Since it seems like you answered your own, here's one:
Name: Wiley County
Location: Midwest, similar location to Northern IL, IN and Southern WI, MI
Population: 400,000
Largest City: Lake Luciole (90,000)
Demographics: 84% White (mostly German, English and Scandinavian), 8% Asian (mostly Chinese, Indian, and Pakistani), 7% Latino (mostly Mexican and Central American) and 1% Black (mostly ADOS but an above average African immigrant pop.)
MHI: $80,000
Geography: Runs the gamut from inner ring suburbs of the nearby major city to outer ring exurbs. Has a sizable east-west divide, with the western suburbs being extremely rich and white while the eastern suburbs are more middle class and somewhat diverse in places.
History: Was settled early on by German Catholics with a smattering of Yankee abolitionists. Little industry, was primarily agricultural. Suburbanization started early in the inner ring streetcar suburbs in the far north of the county, around the 20s, but really picked up after WW2. Very white flight in character, and was also a center of evangelical culture.
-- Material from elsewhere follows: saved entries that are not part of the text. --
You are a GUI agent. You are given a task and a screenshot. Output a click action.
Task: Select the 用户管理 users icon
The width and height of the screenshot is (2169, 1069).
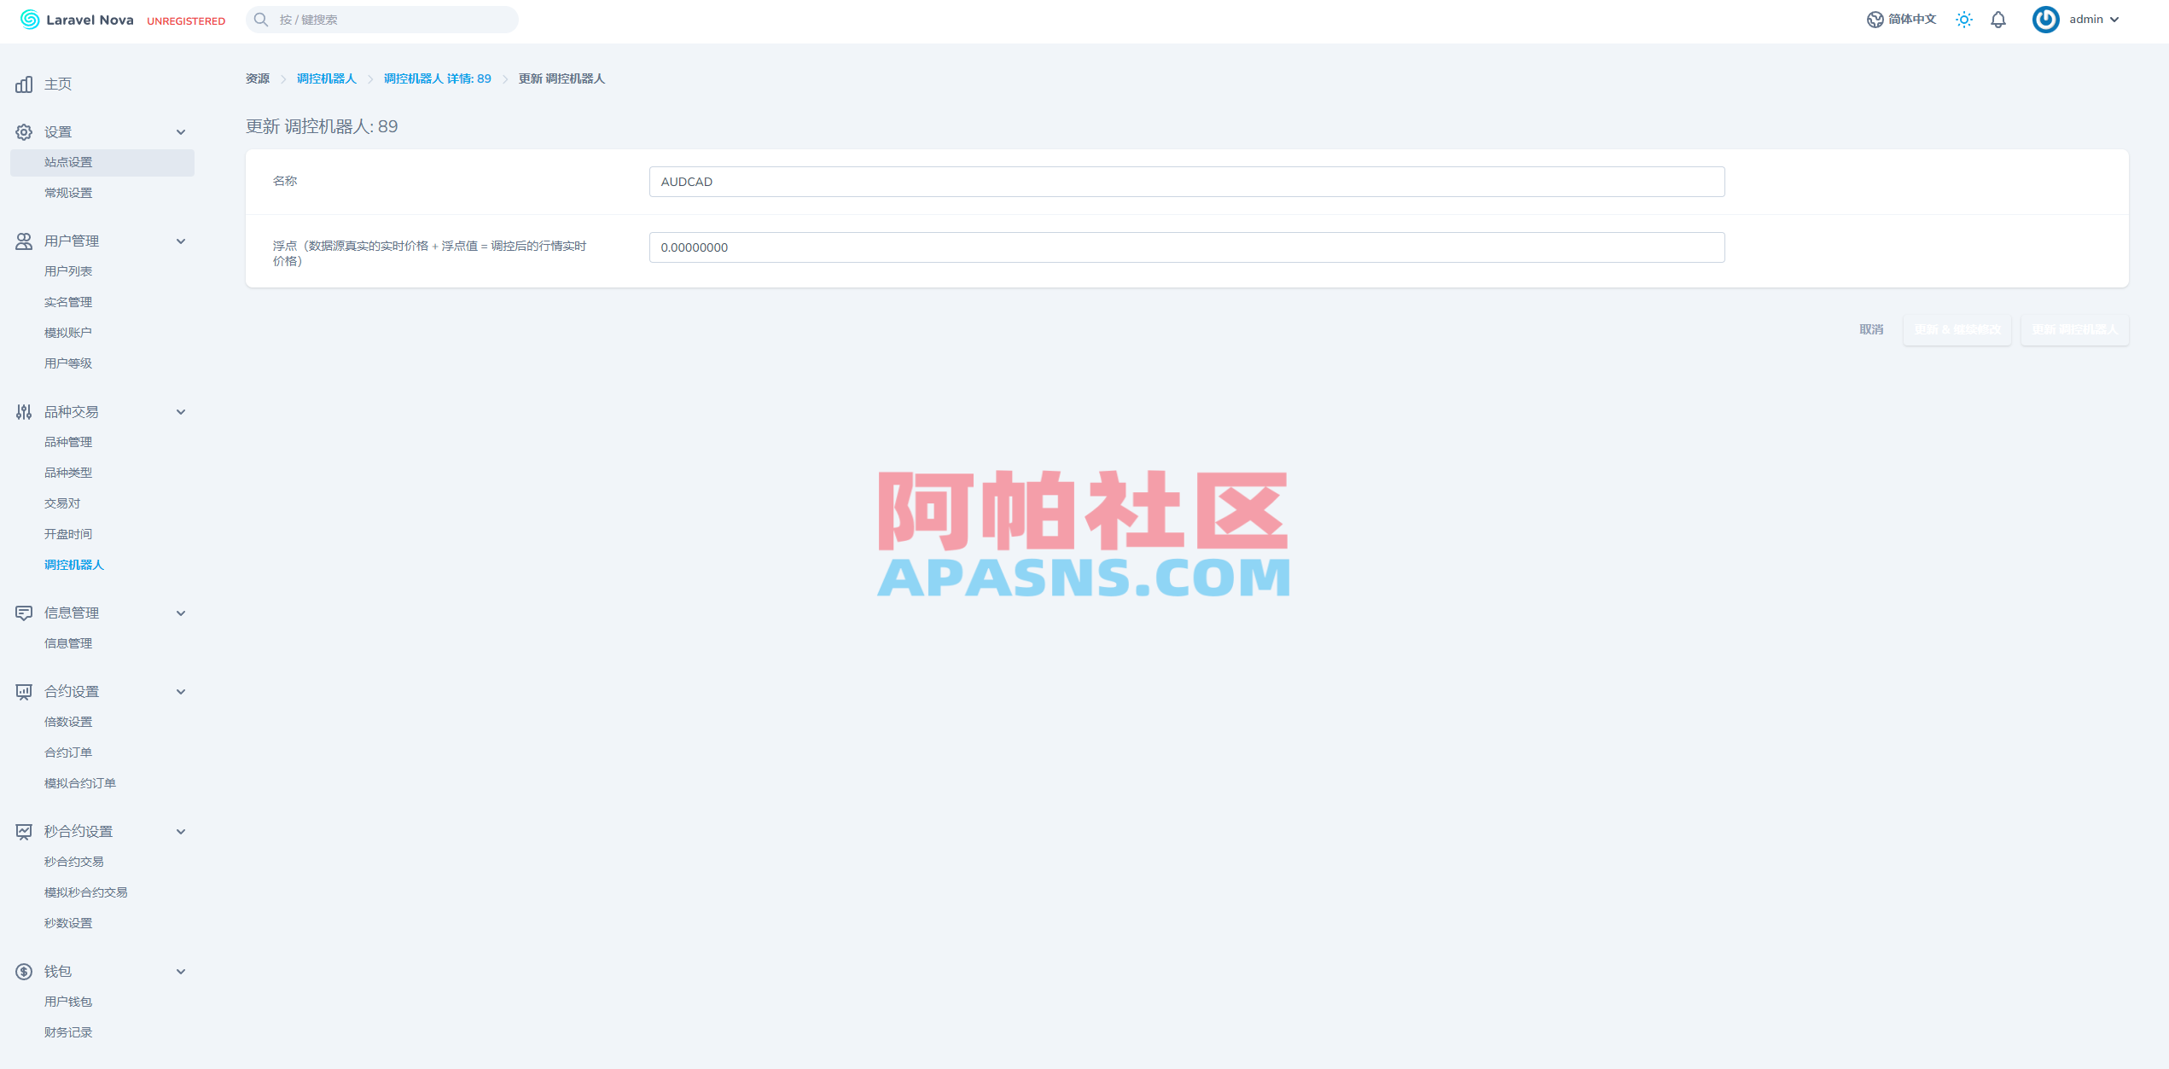coord(23,241)
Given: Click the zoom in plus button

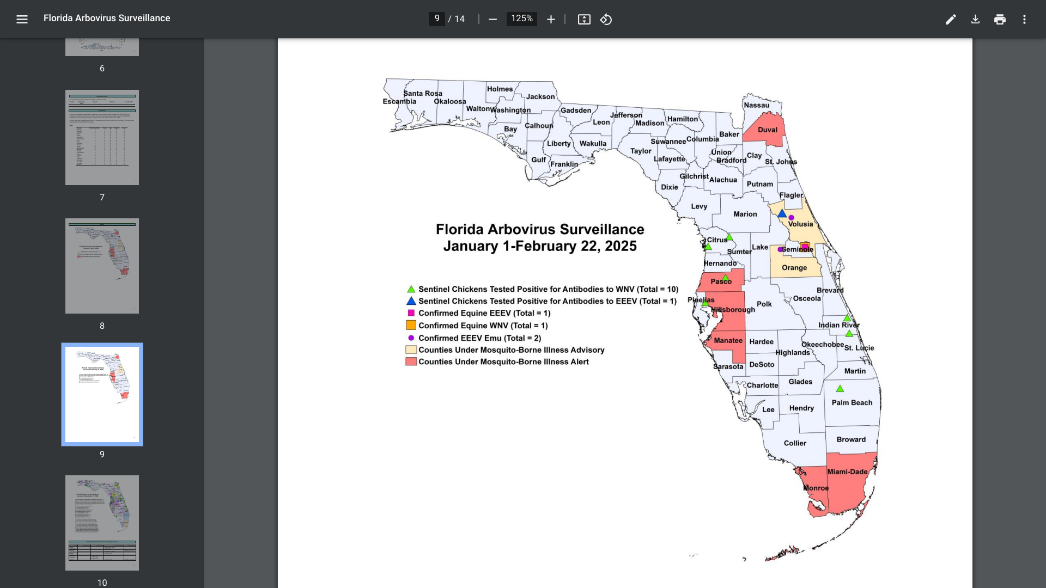Looking at the screenshot, I should (551, 20).
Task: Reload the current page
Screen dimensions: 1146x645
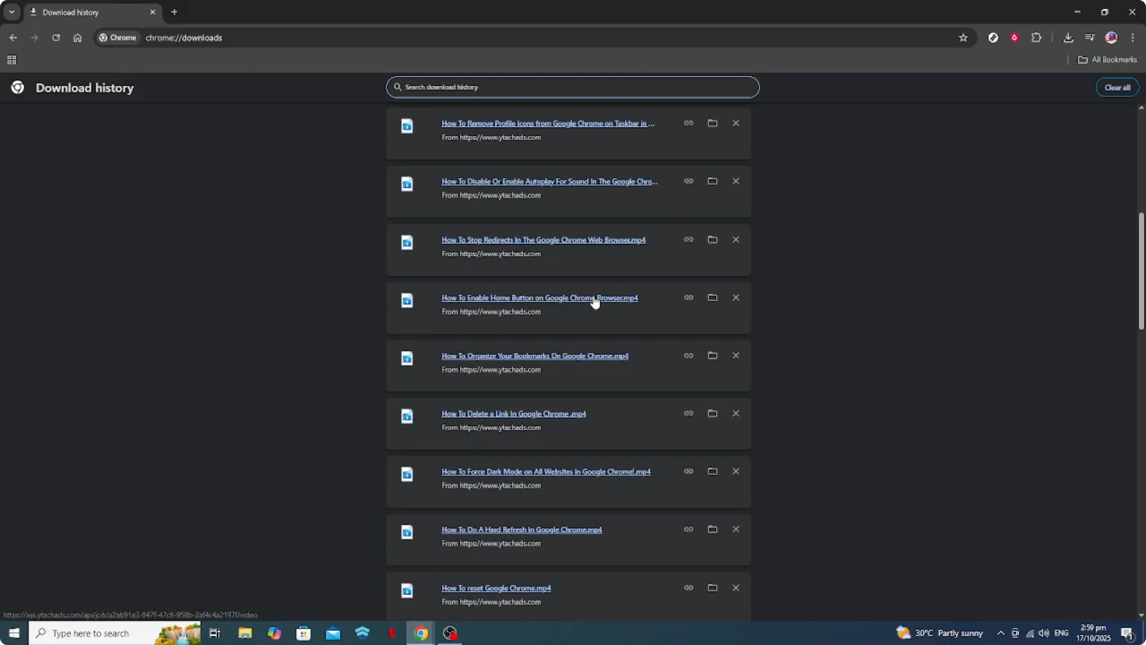Action: pyautogui.click(x=56, y=37)
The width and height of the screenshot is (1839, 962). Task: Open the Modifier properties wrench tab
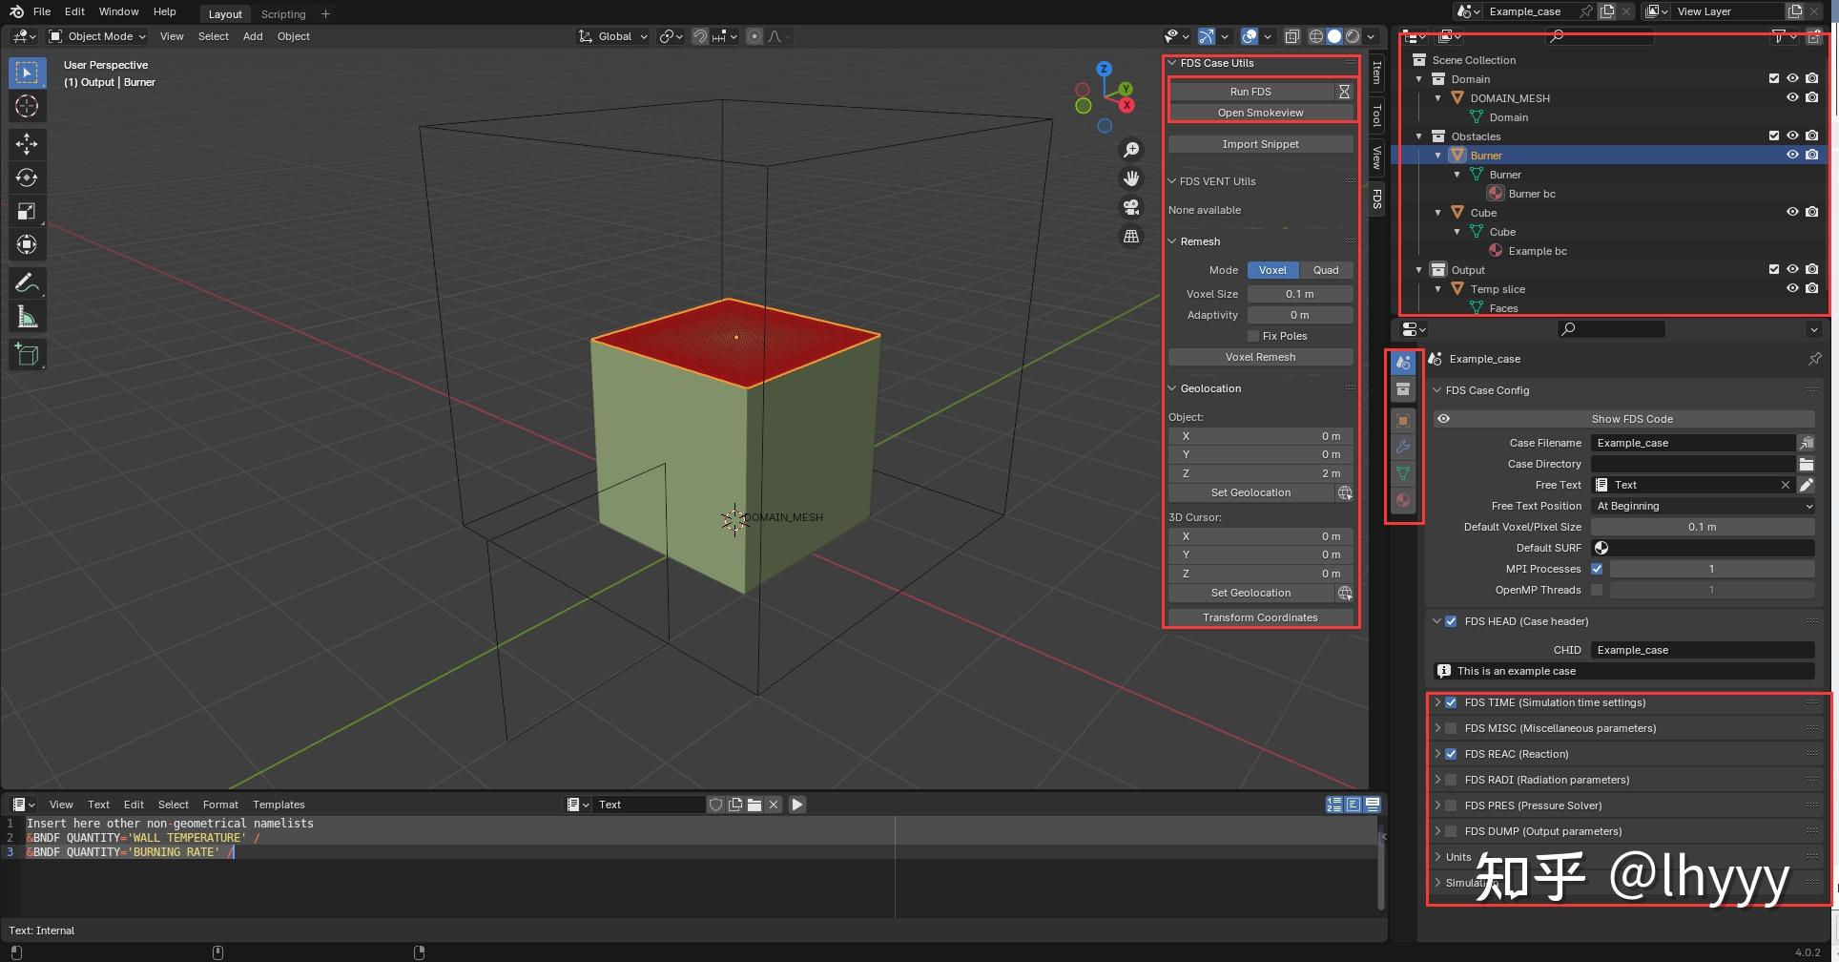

That sounds like Waukesha County to me (the name even has the same first letter), so as Waukesha County goes, so goes Wiley. It's trending Dem at a dignified and deliberate pace, but is still comfortably Pub. It could trend the other way, if the Pubs tire of their infatuation with nationalist populism and fear of people not like themselves, but that is not likely to happen until the current Pub coalition ceases to be competitive, thereby forcing a course correction.
The giveaway is the German heavy suburban theme. I also wondered whether the chic burbs were the inner or outer ones. In Waukesha, they are the inner ones. That means Dem trending. If the reverse, that would probably not be the case.
I don't have a county in mind. A place that describes a place like Rockland or Orange in NY would be interesting with disparate cohorts of voters trending in disparate ways, with different growth patterns.